> **Passage**:

# UK Soap and Drama Discussion > Hollyoaks > Spoilers >  Hollyoaks - Christmas Spoilers

## Lennie

Chirstmas will see ups and downs for Hollyoaks" Ben Gerrard who plays Cameron Clark, after a blast from the past turns up for one episode in the form of Bella Manning. Bella appeared breifly at the turn of the academic year but vanished soon after Christmas after Cam and the gang realised her the true extent to her past. Can Cameron be persuaded to leave with Bella, whom he hasn"t seen for nearly a year? 
Elsewhere in the village new family The Ashworths have their lifes turned upside down by the revelation that their youngest son is gay, but which Hollyoaks regular has he been having an affair with?
Meanwhile Jack and Frankie Osbourne decide on a traditional family Christmas but a phone call from America spoils the festivities. Is Jack really divorced from his wife in the US? Steph and Liam Owen finally get it togeter months after battling feelings for each other, much to Zaras dismay.

The date rape storyline is to conclude on New Years Eve when Danni takes drastic measures to eradicate all memories of Septembers events. Storming Andys flat Russ takes matters into his 'Owen' hands after learning the true events of that night. Will it be too late for Russ to find Danni who has taken a fatal overdose? And can he ever keep the police off his tracks for what has happened to Andy?


(Put all the christmas spoilers in this thread, it makes it easier then starting a new one)

----------


## Dr. Tangliss

Thanks  :Smile:

----------


## Amz84

sounds good.

----------


## Jade

Good spoilers, poor Dani and Russ

----------


## willow

looks like it is going to be an interesting xmas in hollyoaks!!!

----------


## Jade

Wonder which regular is gay?

----------


## angelblue

awwwwww poor danni i wonder what russ did to andy probalary left him for dead   :Smile:  

Steph and sam nooooooooooo   :Sad:

----------


## Lennie

> Wonder which regular is gay?


I think it might be Bombhead

----------


## Amz84

yeah poor danni, i hope andy dies but he deserves to go to prison for what he did!!

> **Extracted entries**:
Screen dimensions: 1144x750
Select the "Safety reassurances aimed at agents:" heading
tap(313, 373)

* * *

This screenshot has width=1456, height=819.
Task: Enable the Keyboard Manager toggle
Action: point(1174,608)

--

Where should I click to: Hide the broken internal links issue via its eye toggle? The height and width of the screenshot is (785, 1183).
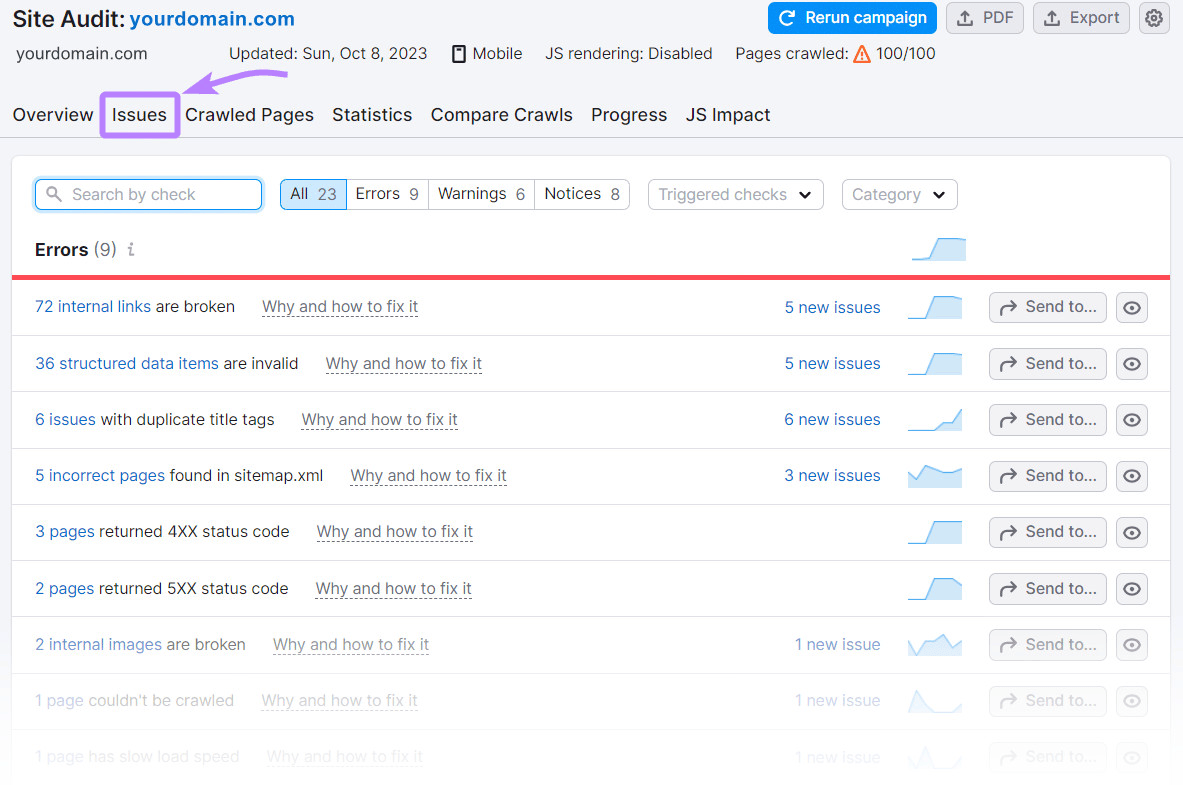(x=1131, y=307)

> **Task goal**: Pick up the Hollyoaks spoilers thread after its last post and write the next few replies. The items above are separate from the Hollyoaks spoilers thread.

> **Result below**:
----------


## willow

> I think it might be Bombhead


i think it might be him too

----------


## Amz84

yeah it probably is bombhead, but who else could it be?

----------


## Jade

It could be Lee?

----------


## willow

O.b???

----------


## Jade

Cameron?

----------


## Amz84

yeah cameron, what about jez?

----------


## Lennie

Jez seems a good choice as well as Bombhead, what about Craig?

----------


## willow

they all seem to be possibles

----------


## xxloopylauraxx

> It could be Lee?


 lees leaving in october  or before the new year so it cant be him.

----------


## sarahwelford

i think it could be jez as he has not really had a major storyline

----------


## Katy

i reckon it will be bombhead that will be gay. Knowing hollyoaks well be kept guessing. 

The spoilers sound really good. I cant wait because i love christmas.

----------


## di marco

thanks for the spoilers, they sound good!  :Smile:

----------


## di marco

> Jez seems a good choice as well as Bombhead, what about Craig?


i dont want it to be bombhead! craig or jez would be good though!

----------


## pinkfirefly

Surely its gotta be jez who's gay, it can't be anybody else he hasn't had a proper storyline yet.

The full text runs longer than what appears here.